In [43]:
%run imports.ipynb
from os.path import join, isdir, isfile
import sh

In [44]:
root_dir = "/home/jovyan/notebooks/admixture"
wd = join(root_dir, "preprocessed_data", "PLINK_v1.07")
sh.mkdir("-p", wd)



In [45]:
def estimate_gdist(pos, table):
    which = np.searchsorted(table.pposition.tolist(), pos + 1)    
    gap = pos - table.iloc[which - 1].pposition
    rate = table.iloc[which - 1].rrate
    return np.round(table.iloc[which - 1].gposition + ((gap/1e6) * rate), 7)

In [46]:
def loadmap(path):
    mapdata = pd.read_csv(path, sep="\t", index_col=None)
    return mapdata

In [47]:
mapfn = join("admixture/map/Ag_{chrom}.map")

In [48]:
from anhima import loc, gt
import gzip

In [49]:
meta_fn = "samples.meta.txt"
dat = pd.read_csv(meta_fn, sep="\t", index_col=0)

In [50]:
sex_d = {"F": "2", "M": "1"}
fstem = "{chrom}_{desc}_{start}_{stop}"

In [51]:
callset_fn = callset_biallel

In [52]:
script_d = join(wd, "_script")
log_d = join(wd, "_log")
sh.mkdir("-p", script_d, log_d)



In [53]:
plink_cmd = """
#! /bin/bash

set -e 
set -o pipefail

cd {wd}
gunzip {file}.ped.gz {file}.map.gz
plink --noweb --file {file} --out {file}.ld --indep-pairwise {nsnps} {slide} {r2}

shuf -n 200000 {file}.ld.prune.in | sort > {file}.ld.prune.in.downsample

plink --noweb --file {file} --extract {file}.ld.prune.in.downsample \\
  --out {file}.ld.pruned --make-bed
plink --noweb --file {file} --extract {file}.ld.prune.in.downsample \\
  --out {file}.ld.pruned --recode

gzip {file}.ped {file}.map
"""

In [54]:
maf_min = 0.01
r2_value = 0.1
downsample_n = 100000

In [55]:
regions = (("3R", 1000000, 37000000, "free"),
           ("3L", 15000000, 41000000, "free"))

In [56]:
for chrom, start, stop, description in regions:
    print(chrom, description)
    fh = callset_fn[chrom]
    fh_samples = [str(s) for s in callset_fn[chrom]["samples"][:]]

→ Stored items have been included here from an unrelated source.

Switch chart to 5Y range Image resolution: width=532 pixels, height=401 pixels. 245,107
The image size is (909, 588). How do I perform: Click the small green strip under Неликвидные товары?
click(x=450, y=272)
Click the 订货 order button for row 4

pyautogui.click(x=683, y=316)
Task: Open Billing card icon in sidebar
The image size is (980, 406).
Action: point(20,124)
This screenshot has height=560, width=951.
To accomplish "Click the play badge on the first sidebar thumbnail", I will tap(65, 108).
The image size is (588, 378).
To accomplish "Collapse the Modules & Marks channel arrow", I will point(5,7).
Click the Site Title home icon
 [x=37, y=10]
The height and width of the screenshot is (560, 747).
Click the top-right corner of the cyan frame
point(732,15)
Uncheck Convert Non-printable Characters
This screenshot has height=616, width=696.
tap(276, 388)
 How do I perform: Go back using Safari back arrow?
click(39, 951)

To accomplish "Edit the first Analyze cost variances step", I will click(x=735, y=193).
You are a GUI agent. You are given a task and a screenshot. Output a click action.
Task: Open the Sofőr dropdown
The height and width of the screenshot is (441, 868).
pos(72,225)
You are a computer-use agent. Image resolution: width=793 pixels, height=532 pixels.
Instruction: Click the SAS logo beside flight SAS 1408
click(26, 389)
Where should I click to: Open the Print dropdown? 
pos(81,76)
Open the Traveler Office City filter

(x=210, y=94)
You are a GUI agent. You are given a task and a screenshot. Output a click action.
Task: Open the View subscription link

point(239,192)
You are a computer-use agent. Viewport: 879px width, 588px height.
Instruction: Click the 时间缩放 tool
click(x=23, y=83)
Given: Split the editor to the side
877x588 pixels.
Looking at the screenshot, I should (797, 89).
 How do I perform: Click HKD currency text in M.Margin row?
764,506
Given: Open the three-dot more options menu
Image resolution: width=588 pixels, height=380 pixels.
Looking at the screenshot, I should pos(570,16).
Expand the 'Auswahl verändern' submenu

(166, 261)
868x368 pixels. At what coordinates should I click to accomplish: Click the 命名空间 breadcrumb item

    region_stem = fstem.format(chrom=chrom, start=start, stop=stop, desc=description)

    # plink command
    cmd = plink_cmd.format(file=region_stem, wd=wd, nsnps=500, slide=100, r2=r2_value)
    sfn = join(script_d, "PLINK_" + region_stem + ".sh")
    with open(sfn, "w") as sf:
        print(cmd, file=sf)
    
    positions = fh['variants']['POS'][:]
    loci = (positions >= start) & (positions <= stop)
    
    g = allel.GenotypeChunkedArray(fh['calldata/GT']).compress(loci, axis=0)
        
    pos = np.compress(loci, positions)
    positions = None
    
    alleles = g.count_alleles()
    
    biallelic = alleles.max_allele() <= 1
    g = g.compress(biallelic, axis=0)
    pos = np.compress(np.array(biallelic), pos)
    
    freqs = g.count_alleles().to_frequencies()
    maf_ok = np.min(np.array(freqs), axis=1) >= maf_min
    g = g.compress(maf_ok, axis=0)
    pos = np.compress(maf_ok, pos, axis=0)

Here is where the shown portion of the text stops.